**Exercise requirements**
Between the line containing "The height and width of the screenshot is (170, 106)." and the line containing "Switch to the Futures filter" lies a run of lines; give that run again exactly, with both of those lines, and nothing else from the entries below.

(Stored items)
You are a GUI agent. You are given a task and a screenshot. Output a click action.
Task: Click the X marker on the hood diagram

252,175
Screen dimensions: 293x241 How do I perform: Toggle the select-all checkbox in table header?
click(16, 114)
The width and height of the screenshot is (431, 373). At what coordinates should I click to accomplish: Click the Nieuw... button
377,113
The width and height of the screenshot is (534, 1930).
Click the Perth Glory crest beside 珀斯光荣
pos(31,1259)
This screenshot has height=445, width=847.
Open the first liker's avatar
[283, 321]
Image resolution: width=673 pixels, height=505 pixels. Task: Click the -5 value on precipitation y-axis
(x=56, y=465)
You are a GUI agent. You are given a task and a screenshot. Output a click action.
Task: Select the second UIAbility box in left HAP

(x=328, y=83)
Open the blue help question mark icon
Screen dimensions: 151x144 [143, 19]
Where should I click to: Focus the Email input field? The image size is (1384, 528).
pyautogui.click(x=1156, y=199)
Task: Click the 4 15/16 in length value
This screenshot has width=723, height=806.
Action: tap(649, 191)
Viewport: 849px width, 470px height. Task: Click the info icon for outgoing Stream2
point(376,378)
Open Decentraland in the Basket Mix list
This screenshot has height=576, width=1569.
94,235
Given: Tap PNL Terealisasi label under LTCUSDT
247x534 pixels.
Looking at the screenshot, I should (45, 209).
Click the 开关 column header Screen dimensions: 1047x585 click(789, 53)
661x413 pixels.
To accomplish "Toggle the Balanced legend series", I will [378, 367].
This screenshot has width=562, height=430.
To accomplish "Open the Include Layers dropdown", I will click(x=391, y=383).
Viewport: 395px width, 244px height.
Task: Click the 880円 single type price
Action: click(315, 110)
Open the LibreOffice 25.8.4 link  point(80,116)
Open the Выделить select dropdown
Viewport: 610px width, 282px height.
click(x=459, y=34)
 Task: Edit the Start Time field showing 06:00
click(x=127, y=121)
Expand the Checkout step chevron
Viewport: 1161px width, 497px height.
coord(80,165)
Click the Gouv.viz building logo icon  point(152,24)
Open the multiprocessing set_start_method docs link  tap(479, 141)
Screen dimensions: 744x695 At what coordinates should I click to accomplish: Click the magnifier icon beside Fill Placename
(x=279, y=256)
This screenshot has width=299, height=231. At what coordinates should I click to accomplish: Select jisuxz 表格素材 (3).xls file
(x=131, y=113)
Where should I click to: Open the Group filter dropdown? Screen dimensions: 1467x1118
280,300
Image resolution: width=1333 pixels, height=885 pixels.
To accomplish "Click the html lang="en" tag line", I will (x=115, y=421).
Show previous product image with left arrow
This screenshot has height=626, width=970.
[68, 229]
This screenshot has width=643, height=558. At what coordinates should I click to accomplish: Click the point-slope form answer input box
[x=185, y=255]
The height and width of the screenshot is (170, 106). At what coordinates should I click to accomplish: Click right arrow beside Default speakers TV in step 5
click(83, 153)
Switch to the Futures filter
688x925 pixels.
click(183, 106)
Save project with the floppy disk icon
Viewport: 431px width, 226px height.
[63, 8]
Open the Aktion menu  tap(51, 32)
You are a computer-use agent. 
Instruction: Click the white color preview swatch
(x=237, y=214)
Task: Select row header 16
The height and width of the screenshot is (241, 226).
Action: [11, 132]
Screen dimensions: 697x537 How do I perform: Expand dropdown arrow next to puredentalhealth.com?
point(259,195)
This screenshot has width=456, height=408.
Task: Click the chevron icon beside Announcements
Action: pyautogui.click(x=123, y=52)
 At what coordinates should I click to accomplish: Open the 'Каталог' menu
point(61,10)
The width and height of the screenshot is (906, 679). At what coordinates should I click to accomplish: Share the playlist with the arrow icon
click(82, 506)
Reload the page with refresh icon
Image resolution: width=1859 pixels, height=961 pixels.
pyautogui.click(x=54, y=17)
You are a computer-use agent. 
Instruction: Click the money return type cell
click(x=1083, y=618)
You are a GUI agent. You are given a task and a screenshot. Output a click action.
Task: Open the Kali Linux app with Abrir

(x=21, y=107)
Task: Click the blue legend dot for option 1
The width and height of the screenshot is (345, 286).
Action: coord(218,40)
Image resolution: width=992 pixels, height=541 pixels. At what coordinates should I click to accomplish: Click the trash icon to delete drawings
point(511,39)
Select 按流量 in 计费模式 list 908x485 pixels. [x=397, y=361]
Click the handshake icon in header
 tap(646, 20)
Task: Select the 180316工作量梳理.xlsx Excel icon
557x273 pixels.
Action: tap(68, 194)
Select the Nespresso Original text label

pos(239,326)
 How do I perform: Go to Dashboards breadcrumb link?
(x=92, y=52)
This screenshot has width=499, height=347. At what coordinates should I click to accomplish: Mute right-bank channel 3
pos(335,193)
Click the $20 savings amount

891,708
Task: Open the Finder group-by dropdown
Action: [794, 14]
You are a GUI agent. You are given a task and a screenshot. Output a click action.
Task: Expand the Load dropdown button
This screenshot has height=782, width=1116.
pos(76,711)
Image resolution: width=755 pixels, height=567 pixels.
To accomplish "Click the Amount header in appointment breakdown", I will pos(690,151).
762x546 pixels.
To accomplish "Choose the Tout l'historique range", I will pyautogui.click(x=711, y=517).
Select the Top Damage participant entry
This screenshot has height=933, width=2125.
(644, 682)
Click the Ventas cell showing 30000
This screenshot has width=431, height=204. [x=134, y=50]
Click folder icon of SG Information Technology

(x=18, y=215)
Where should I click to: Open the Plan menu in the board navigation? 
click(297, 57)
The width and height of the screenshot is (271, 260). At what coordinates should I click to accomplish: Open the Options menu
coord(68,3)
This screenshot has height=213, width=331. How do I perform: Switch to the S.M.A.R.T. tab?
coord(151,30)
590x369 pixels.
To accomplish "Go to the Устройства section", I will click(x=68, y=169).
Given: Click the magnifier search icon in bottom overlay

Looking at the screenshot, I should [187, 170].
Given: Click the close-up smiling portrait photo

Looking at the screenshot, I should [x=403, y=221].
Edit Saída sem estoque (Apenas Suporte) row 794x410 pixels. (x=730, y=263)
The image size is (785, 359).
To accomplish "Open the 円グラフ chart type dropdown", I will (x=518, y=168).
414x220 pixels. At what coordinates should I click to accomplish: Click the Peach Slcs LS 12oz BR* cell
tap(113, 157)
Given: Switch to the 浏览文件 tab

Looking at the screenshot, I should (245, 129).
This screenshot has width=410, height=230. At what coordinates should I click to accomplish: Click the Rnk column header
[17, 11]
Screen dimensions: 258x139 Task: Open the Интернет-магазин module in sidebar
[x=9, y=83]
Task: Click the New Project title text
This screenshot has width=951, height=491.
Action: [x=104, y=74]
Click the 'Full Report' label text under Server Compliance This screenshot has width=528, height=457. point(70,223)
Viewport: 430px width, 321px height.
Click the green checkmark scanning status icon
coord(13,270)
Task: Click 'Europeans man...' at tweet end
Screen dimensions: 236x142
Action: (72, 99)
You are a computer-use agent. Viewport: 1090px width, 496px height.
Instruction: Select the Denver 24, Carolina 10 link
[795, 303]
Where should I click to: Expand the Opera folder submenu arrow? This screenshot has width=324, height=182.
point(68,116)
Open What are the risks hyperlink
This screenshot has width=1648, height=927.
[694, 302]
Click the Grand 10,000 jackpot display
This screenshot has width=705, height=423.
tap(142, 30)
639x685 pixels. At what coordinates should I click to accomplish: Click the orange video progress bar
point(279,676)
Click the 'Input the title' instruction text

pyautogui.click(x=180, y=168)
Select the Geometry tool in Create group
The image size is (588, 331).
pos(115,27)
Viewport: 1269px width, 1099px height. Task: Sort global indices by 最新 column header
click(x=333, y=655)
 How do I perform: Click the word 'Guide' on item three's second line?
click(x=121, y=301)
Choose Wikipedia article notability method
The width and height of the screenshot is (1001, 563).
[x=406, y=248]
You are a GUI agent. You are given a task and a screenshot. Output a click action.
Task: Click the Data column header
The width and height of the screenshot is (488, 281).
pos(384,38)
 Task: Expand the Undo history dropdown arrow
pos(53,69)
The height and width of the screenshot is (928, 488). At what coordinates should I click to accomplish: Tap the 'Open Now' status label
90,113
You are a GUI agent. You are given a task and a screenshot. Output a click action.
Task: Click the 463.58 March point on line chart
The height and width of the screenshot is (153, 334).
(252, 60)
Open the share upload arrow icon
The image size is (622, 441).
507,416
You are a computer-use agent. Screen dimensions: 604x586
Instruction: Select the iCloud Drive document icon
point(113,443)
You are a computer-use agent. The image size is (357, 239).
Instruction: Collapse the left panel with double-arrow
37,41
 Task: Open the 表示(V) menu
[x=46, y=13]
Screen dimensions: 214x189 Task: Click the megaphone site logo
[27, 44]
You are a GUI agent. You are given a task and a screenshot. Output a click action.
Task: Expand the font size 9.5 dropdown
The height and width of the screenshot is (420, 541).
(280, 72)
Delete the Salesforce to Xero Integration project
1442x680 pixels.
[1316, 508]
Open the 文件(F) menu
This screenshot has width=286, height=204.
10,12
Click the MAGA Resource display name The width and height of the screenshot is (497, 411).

**Written response**
The height and width of the screenshot is (170, 106). At what coordinates should I click to accomplish: Click right arrow beside Default speakers TV in step 5
click(83, 153)
Switch to the Futures filter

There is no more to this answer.